**Request 1**
Count the lines in the entries that contain the word "arrow" and give only that number.

◇ ◇ ◇ ◇ ◇

Studio album by Frank Sinatra
- Released: March 1966
- Recorded: November 29–30, 1965
- Studio: United Recording "A", Hollywood, Los Angeles
- Genre: Vocal jazz; traditional pop;
- Length: 32:18
- Label: Reprise FS 1018
- Producer: Sonny Burke

Frank Sinatra chronology
| A Man and His Music (1965) | Moonlight Sinatra (1966) | Strangers in the Night (1966) |

= Moonlight Sinatra =

Moonlight Sinatra is a studio album by the American singer Frank Sinatra, released in March 1966. All of the tracks on the album are centered on the Moon, and were arranged and conducted by Nelson Riddle and his orchestra. Moonlight Sinatra marked Sinatra's final collaboration with Riddle.

The title of the album is a reference to Ludwig van Beethoven's Moonlight Sonata.

◇ ◇ ◇ ◇ ◇

**Request 2**
According to the passage on the album, who arranged and conducted the tracks on Moonlight Sinatra?

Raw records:
◇ ◇ ◇ ◇ ◇

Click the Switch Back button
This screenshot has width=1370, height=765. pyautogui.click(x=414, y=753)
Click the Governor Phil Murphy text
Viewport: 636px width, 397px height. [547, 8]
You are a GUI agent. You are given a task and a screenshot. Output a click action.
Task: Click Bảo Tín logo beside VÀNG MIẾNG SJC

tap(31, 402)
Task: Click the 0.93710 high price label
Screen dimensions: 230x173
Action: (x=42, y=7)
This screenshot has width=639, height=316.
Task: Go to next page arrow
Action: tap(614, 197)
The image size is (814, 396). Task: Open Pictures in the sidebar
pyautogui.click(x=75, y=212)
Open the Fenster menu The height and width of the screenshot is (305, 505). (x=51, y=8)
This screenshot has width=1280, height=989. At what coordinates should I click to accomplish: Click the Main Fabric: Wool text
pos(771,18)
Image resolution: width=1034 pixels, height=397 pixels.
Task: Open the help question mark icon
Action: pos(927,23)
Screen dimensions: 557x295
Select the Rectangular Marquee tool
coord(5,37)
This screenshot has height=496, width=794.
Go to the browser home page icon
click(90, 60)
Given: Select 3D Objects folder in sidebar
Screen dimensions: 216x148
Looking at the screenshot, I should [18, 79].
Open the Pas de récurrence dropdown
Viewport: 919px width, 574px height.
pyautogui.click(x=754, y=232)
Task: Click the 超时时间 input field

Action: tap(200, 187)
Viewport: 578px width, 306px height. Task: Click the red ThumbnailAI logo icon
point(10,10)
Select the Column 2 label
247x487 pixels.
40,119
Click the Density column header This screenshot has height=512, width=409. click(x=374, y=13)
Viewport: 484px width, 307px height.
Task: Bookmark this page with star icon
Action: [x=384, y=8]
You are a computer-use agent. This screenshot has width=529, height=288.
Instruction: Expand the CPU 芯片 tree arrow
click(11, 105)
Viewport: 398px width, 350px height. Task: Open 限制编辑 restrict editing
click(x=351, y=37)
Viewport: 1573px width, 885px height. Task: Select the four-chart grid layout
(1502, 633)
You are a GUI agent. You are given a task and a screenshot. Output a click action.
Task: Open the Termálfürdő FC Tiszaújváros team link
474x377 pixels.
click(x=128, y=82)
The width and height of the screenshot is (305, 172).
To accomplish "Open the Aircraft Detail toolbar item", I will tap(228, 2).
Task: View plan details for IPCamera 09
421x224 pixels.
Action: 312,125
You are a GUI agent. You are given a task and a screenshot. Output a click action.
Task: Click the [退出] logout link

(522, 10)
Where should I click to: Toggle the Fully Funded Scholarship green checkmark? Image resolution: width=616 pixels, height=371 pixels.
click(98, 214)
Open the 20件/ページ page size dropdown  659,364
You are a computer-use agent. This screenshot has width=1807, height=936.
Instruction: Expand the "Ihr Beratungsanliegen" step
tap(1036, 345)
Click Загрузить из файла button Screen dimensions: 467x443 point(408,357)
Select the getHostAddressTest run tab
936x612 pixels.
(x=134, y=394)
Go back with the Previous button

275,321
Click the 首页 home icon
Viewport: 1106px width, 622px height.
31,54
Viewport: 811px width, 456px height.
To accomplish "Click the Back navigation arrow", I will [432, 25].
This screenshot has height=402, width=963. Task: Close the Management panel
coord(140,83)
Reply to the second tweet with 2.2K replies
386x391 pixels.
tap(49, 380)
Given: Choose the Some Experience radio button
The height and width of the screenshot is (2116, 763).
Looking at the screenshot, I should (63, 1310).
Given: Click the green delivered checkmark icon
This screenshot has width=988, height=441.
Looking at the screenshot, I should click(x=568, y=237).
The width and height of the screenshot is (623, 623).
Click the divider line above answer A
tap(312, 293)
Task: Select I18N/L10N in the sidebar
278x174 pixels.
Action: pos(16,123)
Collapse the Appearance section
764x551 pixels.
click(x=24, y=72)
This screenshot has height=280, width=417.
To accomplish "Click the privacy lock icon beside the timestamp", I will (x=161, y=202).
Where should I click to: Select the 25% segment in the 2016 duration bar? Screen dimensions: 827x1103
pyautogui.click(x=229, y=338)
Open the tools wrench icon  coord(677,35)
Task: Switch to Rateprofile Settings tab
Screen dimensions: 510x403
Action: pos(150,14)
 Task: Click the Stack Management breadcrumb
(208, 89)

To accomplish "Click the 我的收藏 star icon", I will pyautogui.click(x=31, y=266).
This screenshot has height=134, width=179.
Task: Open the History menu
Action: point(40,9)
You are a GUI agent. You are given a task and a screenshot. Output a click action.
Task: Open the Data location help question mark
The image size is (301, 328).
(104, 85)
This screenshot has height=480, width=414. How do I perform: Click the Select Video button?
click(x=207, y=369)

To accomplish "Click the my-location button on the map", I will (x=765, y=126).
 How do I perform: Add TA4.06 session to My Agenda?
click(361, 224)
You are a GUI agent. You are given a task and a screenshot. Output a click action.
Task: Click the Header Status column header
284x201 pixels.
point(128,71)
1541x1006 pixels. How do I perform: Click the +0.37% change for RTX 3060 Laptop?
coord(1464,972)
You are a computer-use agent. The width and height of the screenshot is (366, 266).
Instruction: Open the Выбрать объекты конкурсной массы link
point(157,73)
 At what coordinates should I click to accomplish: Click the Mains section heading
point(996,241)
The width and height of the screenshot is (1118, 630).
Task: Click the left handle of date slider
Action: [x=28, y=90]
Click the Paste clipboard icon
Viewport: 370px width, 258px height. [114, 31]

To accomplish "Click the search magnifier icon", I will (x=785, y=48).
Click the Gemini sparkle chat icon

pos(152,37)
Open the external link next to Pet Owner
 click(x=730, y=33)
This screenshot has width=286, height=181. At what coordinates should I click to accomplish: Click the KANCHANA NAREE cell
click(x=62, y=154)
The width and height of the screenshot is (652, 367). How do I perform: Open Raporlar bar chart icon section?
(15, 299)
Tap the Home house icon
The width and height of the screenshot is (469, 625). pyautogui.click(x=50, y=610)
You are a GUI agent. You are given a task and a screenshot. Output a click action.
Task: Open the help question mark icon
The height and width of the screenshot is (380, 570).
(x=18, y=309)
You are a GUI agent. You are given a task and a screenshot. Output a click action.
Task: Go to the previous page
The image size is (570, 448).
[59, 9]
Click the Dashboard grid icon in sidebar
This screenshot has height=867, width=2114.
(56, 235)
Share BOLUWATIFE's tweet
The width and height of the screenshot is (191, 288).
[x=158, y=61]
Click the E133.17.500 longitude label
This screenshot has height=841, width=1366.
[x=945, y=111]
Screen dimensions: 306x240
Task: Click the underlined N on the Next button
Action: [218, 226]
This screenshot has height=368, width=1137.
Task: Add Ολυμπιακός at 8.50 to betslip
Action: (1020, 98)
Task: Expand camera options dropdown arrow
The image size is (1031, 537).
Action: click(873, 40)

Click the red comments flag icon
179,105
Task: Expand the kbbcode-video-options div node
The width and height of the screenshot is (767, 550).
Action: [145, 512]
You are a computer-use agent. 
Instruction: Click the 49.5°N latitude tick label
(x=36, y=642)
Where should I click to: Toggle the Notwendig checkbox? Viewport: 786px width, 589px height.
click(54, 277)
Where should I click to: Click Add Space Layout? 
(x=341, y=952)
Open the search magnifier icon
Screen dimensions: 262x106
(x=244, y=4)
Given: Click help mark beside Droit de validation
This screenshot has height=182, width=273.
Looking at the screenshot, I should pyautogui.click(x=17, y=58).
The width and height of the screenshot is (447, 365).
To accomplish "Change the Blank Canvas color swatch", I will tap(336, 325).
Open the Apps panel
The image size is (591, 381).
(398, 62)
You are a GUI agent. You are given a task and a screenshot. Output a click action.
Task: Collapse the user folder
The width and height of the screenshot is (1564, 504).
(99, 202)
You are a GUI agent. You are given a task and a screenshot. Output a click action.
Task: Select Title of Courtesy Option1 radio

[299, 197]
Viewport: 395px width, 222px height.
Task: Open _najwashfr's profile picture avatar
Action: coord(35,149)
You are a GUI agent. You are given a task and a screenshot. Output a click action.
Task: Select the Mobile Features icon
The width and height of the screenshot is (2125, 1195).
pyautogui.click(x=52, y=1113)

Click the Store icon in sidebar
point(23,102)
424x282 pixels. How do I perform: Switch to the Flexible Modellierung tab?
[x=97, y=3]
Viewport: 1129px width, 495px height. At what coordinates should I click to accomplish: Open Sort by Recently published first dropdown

◇ ◇ ◇ ◇ ◇

**Exercise answer 1**
4

**Exercise answer 2**
Nelson Riddle and his orchestra.